### Task details
Please copy every one of the rows below word for word, changing nothing on any line.
----------
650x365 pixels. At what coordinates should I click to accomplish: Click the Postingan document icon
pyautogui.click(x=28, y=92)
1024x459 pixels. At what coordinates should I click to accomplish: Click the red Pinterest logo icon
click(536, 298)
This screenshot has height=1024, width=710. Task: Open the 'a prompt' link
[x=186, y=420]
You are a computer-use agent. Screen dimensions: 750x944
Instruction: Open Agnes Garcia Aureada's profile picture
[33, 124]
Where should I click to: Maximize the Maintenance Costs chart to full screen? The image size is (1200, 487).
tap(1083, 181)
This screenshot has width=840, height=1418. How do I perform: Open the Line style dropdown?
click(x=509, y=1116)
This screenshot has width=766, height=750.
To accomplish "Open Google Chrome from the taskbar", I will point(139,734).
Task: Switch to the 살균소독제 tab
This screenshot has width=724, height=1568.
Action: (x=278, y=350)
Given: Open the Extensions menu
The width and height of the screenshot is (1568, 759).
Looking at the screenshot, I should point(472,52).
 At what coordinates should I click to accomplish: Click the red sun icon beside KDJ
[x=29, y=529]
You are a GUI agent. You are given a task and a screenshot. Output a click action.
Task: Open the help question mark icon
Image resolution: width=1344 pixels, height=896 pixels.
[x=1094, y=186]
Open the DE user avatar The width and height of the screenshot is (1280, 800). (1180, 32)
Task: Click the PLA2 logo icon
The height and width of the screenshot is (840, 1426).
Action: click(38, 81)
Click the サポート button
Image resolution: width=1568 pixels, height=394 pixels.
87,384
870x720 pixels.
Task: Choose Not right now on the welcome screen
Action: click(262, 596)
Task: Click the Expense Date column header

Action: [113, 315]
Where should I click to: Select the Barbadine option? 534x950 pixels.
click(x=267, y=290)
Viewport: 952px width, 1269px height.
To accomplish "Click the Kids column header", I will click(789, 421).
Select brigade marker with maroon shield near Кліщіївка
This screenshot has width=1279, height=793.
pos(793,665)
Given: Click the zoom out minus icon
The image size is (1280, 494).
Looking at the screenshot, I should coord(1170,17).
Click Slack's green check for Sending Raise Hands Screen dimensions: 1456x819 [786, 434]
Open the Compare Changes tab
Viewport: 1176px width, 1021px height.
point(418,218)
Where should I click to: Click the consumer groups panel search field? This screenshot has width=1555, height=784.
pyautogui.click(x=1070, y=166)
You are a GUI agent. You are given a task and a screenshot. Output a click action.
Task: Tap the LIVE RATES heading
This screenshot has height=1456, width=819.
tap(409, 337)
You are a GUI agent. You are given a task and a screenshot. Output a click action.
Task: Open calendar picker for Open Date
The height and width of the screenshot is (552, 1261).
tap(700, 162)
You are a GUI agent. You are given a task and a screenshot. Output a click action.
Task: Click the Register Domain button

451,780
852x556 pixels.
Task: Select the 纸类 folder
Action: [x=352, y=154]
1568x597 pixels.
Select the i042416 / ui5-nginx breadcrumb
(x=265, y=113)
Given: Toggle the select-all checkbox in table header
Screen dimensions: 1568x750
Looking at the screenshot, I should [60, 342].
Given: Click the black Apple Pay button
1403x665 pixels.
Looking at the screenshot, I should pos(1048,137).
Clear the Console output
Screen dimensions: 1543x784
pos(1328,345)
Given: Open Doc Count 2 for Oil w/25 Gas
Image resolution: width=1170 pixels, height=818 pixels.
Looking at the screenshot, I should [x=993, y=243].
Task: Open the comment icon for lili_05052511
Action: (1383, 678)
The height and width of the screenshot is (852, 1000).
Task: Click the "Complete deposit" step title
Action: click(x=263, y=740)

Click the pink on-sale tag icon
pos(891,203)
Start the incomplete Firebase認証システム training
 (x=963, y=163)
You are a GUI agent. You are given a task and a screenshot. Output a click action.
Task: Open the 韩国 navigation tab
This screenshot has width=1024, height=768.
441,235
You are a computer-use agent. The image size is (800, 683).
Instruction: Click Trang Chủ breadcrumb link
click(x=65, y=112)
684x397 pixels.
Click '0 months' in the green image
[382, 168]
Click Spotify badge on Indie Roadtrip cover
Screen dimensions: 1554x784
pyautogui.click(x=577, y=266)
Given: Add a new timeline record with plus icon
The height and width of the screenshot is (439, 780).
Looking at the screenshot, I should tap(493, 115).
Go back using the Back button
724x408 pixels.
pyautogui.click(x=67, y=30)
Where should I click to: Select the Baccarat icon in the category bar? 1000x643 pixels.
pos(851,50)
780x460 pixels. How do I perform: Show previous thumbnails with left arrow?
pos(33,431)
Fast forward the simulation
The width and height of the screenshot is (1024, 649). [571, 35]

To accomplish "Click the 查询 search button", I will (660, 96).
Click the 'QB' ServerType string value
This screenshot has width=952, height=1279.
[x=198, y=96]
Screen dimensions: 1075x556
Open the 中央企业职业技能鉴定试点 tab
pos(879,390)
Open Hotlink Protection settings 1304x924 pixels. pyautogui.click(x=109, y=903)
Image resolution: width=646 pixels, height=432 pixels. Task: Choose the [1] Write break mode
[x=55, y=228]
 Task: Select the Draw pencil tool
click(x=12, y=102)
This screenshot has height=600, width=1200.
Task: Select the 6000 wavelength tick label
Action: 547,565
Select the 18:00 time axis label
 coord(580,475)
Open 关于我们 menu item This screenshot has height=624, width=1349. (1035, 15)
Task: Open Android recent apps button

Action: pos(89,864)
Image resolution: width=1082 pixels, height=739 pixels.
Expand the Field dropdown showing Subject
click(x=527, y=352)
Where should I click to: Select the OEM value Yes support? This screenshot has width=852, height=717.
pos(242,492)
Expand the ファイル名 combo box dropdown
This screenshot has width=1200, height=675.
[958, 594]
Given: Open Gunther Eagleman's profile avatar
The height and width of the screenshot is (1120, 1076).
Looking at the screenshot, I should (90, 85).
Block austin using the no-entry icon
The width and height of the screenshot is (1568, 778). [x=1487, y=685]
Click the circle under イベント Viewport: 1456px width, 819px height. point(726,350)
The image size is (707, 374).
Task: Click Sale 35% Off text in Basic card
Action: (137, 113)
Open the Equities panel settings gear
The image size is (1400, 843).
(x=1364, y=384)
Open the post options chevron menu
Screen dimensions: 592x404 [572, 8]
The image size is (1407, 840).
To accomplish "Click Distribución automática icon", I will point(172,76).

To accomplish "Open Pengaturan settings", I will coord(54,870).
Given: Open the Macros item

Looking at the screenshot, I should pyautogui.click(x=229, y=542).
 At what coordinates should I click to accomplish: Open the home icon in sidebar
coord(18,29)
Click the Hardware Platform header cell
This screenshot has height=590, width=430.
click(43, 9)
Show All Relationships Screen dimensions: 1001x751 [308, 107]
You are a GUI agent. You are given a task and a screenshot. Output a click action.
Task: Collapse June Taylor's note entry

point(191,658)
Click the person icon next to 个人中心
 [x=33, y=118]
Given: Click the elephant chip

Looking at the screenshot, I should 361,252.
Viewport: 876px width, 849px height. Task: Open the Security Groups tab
----------
### The answer
650x365 pixels. At what coordinates should I click to accomplish: Click the Postingan document icon
pyautogui.click(x=28, y=92)
1024x459 pixels. At what coordinates should I click to accomplish: Click the red Pinterest logo icon
click(536, 298)
This screenshot has height=1024, width=710. Task: Open the 'a prompt' link
[x=186, y=420]
You are a computer-use agent. Screen dimensions: 750x944
Instruction: Open Agnes Garcia Aureada's profile picture
[33, 124]
Where should I click to: Maximize the Maintenance Costs chart to full screen? The image size is (1200, 487).
tap(1083, 181)
This screenshot has width=840, height=1418. How do I perform: Open the Line style dropdown?
click(x=509, y=1116)
This screenshot has width=766, height=750.
To accomplish "Open Google Chrome from the taskbar", I will point(139,734).
Task: Switch to the 살균소독제 tab
This screenshot has width=724, height=1568.
Action: (x=278, y=350)
Given: Open the Extensions menu
The width and height of the screenshot is (1568, 759).
Looking at the screenshot, I should point(472,52).
 At what coordinates should I click to accomplish: Click the red sun icon beside KDJ
[x=29, y=529]
You are a GUI agent. You are given a task and a screenshot. Output a click action.
Task: Open the help question mark icon
Image resolution: width=1344 pixels, height=896 pixels.
[x=1094, y=186]
Open the DE user avatar The width and height of the screenshot is (1280, 800). (1180, 32)
Task: Click the PLA2 logo icon
The height and width of the screenshot is (840, 1426).
Action: click(38, 81)
Click the サポート button
Image resolution: width=1568 pixels, height=394 pixels.
87,384
870x720 pixels.
Task: Choose Not right now on the welcome screen
Action: click(262, 596)
Task: Click the Expense Date column header

Action: [113, 315]
Where should I click to: Select the Barbadine option? 534x950 pixels.
click(x=267, y=290)
Viewport: 952px width, 1269px height.
To accomplish "Click the Kids column header", I will click(789, 421).
Select brigade marker with maroon shield near Кліщіївка
This screenshot has width=1279, height=793.
pos(793,665)
Given: Click the zoom out minus icon
The image size is (1280, 494).
Looking at the screenshot, I should coord(1170,17).
Click Slack's green check for Sending Raise Hands Screen dimensions: 1456x819 [786, 434]
Open the Compare Changes tab
Viewport: 1176px width, 1021px height.
point(418,218)
Where should I click to: Click the consumer groups panel search field? This screenshot has width=1555, height=784.
pyautogui.click(x=1070, y=166)
You are a GUI agent. You are given a task and a screenshot. Output a click action.
Task: Tap the LIVE RATES heading
This screenshot has height=1456, width=819.
tap(409, 337)
You are a GUI agent. You are given a task and a screenshot. Output a click action.
Task: Open calendar picker for Open Date
The height and width of the screenshot is (552, 1261).
tap(700, 162)
You are a GUI agent. You are given a task and a screenshot. Output a click action.
Task: Click the Register Domain button

451,780
852x556 pixels.
Task: Select the 纸类 folder
Action: [x=352, y=154]
1568x597 pixels.
Select the i042416 / ui5-nginx breadcrumb
(x=265, y=113)
Given: Toggle the select-all checkbox in table header
Screen dimensions: 1568x750
Looking at the screenshot, I should [60, 342].
Given: Click the black Apple Pay button
1403x665 pixels.
Looking at the screenshot, I should pos(1048,137).
Clear the Console output
Screen dimensions: 1543x784
pos(1328,345)
Given: Open Doc Count 2 for Oil w/25 Gas
Image resolution: width=1170 pixels, height=818 pixels.
Looking at the screenshot, I should [x=993, y=243].
Task: Open the comment icon for lili_05052511
Action: (1383, 678)
The height and width of the screenshot is (852, 1000).
Task: Click the "Complete deposit" step title
Action: click(x=263, y=740)

Click the pink on-sale tag icon
pos(891,203)
Start the incomplete Firebase認証システム training
 (x=963, y=163)
You are a GUI agent. You are given a task and a screenshot. Output a click action.
Task: Open the 韩国 navigation tab
This screenshot has width=1024, height=768.
441,235
You are a computer-use agent. The image size is (800, 683).
Instruction: Click Trang Chủ breadcrumb link
click(x=65, y=112)
684x397 pixels.
Click '0 months' in the green image
[382, 168]
Click Spotify badge on Indie Roadtrip cover
Screen dimensions: 1554x784
pyautogui.click(x=577, y=266)
Given: Add a new timeline record with plus icon
The height and width of the screenshot is (439, 780).
Looking at the screenshot, I should tap(493, 115).
Go back using the Back button
724x408 pixels.
pyautogui.click(x=67, y=30)
Where should I click to: Select the Baccarat icon in the category bar? 1000x643 pixels.
pos(851,50)
780x460 pixels. How do I perform: Show previous thumbnails with left arrow?
pos(33,431)
Fast forward the simulation
The width and height of the screenshot is (1024, 649). [571, 35]

To accomplish "Click the 查询 search button", I will (660, 96).
Click the 'QB' ServerType string value
This screenshot has width=952, height=1279.
[x=198, y=96]
Screen dimensions: 1075x556
Open the 中央企业职业技能鉴定试点 tab
pos(879,390)
Open Hotlink Protection settings 1304x924 pixels. pyautogui.click(x=109, y=903)
Image resolution: width=646 pixels, height=432 pixels. Task: Choose the [1] Write break mode
[x=55, y=228]
 Task: Select the Draw pencil tool
click(x=12, y=102)
This screenshot has height=600, width=1200.
Task: Select the 6000 wavelength tick label
Action: 547,565
Select the 18:00 time axis label
 coord(580,475)
Open 关于我们 menu item This screenshot has height=624, width=1349. (1035, 15)
Task: Open Android recent apps button

Action: pos(89,864)
Image resolution: width=1082 pixels, height=739 pixels.
Expand the Field dropdown showing Subject
click(x=527, y=352)
Where should I click to: Select the OEM value Yes support? This screenshot has width=852, height=717.
pos(242,492)
Expand the ファイル名 combo box dropdown
This screenshot has width=1200, height=675.
[958, 594]
Given: Open Gunther Eagleman's profile avatar
The height and width of the screenshot is (1120, 1076).
Looking at the screenshot, I should (90, 85).
Block austin using the no-entry icon
The width and height of the screenshot is (1568, 778). [x=1487, y=685]
Click the circle under イベント Viewport: 1456px width, 819px height. point(726,350)
The image size is (707, 374).
Task: Click Sale 35% Off text in Basic card
Action: (137, 113)
Open the Equities panel settings gear
The image size is (1400, 843).
(x=1364, y=384)
Open the post options chevron menu
Screen dimensions: 592x404 [572, 8]
The image size is (1407, 840).
To accomplish "Click Distribución automática icon", I will point(172,76).

To accomplish "Open Pengaturan settings", I will coord(54,870).
Given: Open the Macros item

Looking at the screenshot, I should pyautogui.click(x=229, y=542).
 At what coordinates should I click to accomplish: Open the home icon in sidebar
coord(18,29)
Click the Hardware Platform header cell
This screenshot has height=590, width=430.
click(43, 9)
Show All Relationships Screen dimensions: 1001x751 [308, 107]
You are a GUI agent. You are given a task and a screenshot. Output a click action.
Task: Collapse June Taylor's note entry

point(191,658)
Click the person icon next to 个人中心
 [x=33, y=118]
Given: Click the elephant chip

Looking at the screenshot, I should 361,252.
Viewport: 876px width, 849px height. Task: Open the Security Groups tab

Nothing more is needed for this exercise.